Many young individuals look towards DJing as a full-time job, most choosing this musical craft because it can open the doors to a career that will bring them happiness, fame and some cool cash on the side.

Not many jobs can boast such awesome occupational perks, so it’s understandable that most want to get in the DJ game fast and with little effort.

Today’s tech in DJ apps and producing software has brought DJs and DJ producers to a point in which musical discipline is no longer required to create a HIT track. Moreover, DJs are subconsciously pulled, ever so slightly, towards a genre, a style, a groove of a loved track and even the behavior of an artist that has profoundly marked their tastes in music. Our minds are constantly on the lookout for shortcuts whether we want to or not. Using pro, I’ve always noticed how advanced features can give the DJ a care-free mixing experience, being able to concentrate more on interacting with the public. However, is the DJ’s music selection getting a bit more lazy because of these reassuring tech developments?

Are DJs passively partaking in a GTA(udio) of the DJ trade or is this just a way of testing how much a certain musical direction can evolve?

Anyone who’s set on becoming the next Tiesto, is going to copy his style, his taste in music and steal some of his trademark DJ stances, but he or she will first need to learn on their own what makes a good DJ and how it sets them apart from their “unaware mentor”. Recreating a mix between two tracks like your favorite DJ made, may not have the same outcome as you might expect. The crowd may have been receptive because it was awesome, sure, but superstar DJs usually have their sets planned out pretty well to have the desired effect. There is a lot more going on than just having and mixing the tracks.

Listen for the subtleties in any DJ set: the timing, how the DJ triggers each track, use of FX, cues, loops, samples and then recreate the mix by applying the same techniques and adapting the set with your own music choice for reaching the same awesome outcome; it’s about using your DJ knowledge and not about playing the same songs.

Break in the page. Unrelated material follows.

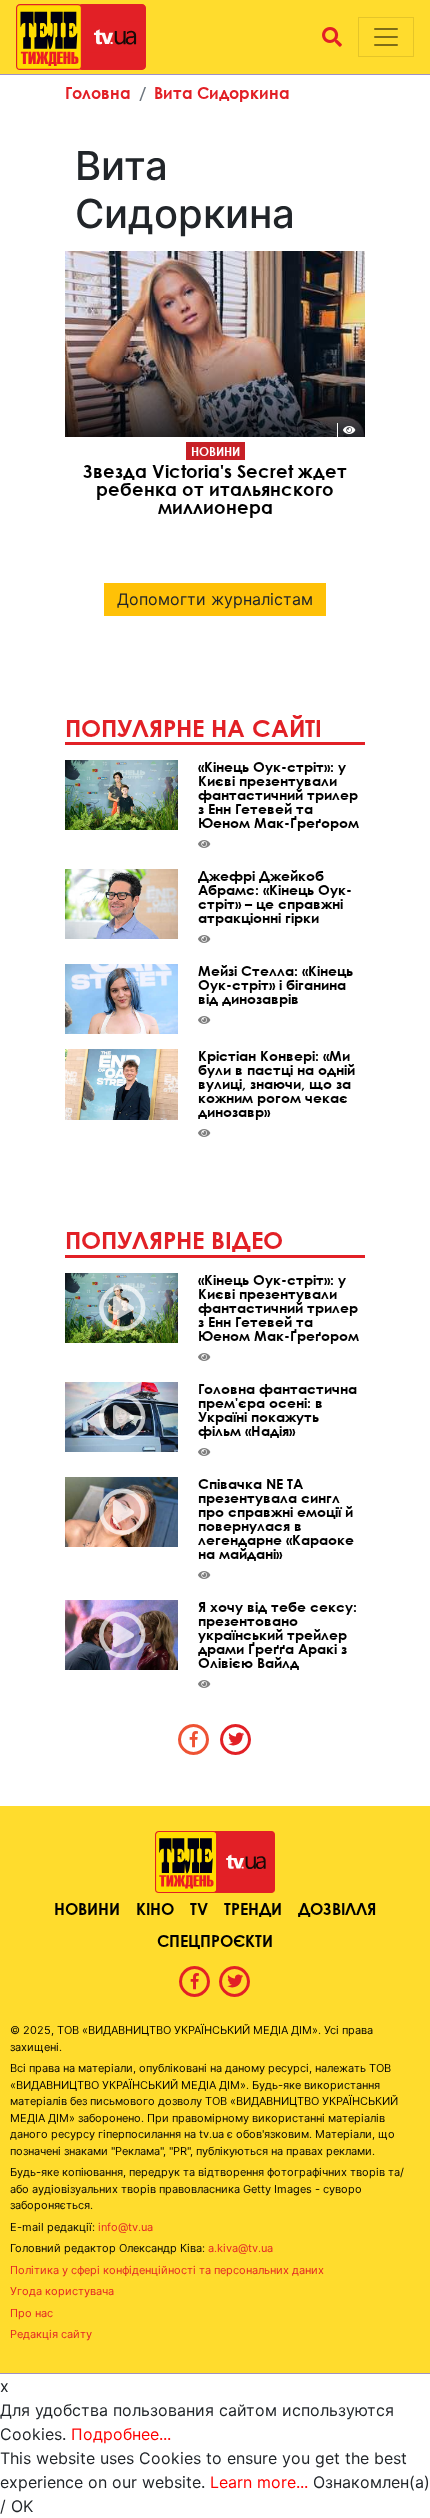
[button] (332, 37)
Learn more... (259, 2482)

Always remember that you can assimilate the actions of the DJ, but you must LEARN the reason behind each move or track selection before you “make it your own“. You need to know what to steal from the DJ trade and what is worthy of learning to experiment for yourself.

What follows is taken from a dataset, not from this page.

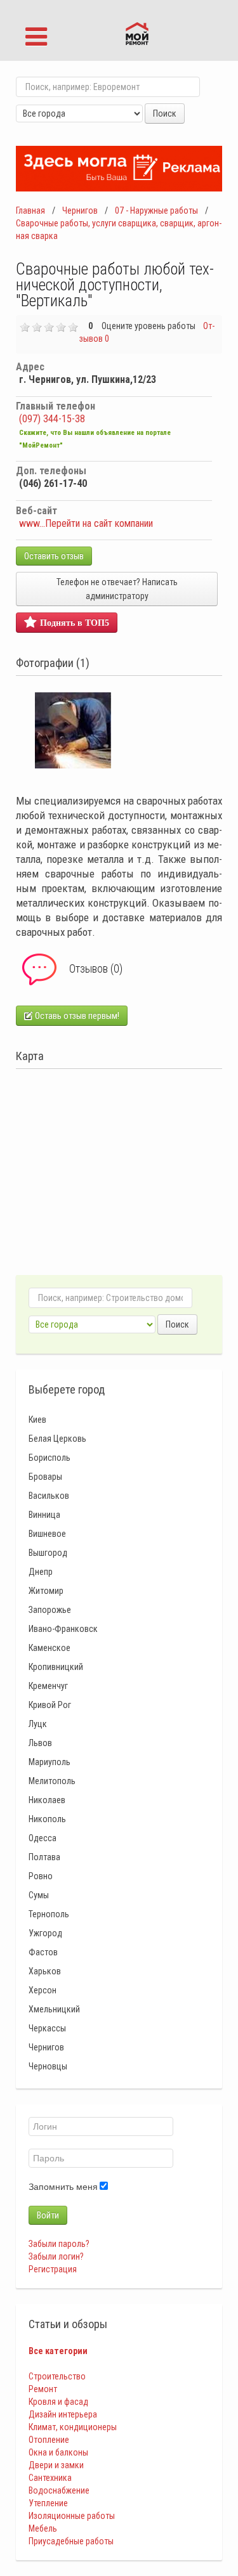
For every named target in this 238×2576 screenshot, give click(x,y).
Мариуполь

A thief in a car park will almost certainly do a bit of research on what is worth stealing. When your life is in danger, you’d probably want the fastest car in the lot. Stealing without knowing what it is or what the value of that information is, resembles desperate DJs that are looking for shortcuts anywhere else except in their own creative mind.

We all “steal” that which can be quickly used to better our abilities; this happens in all fields of work and…

…after all, “good artists copy, great artists steal”

However, learning the basics (how to mix manually, adapting your music, being a better showman, etc.) and stealing DJ techniques in order to incorporate them in your own creation, rather than stealing another person’s own creation, is the wisest decision a DJ can make. Follow your DJ dreams by being creative while being yourself.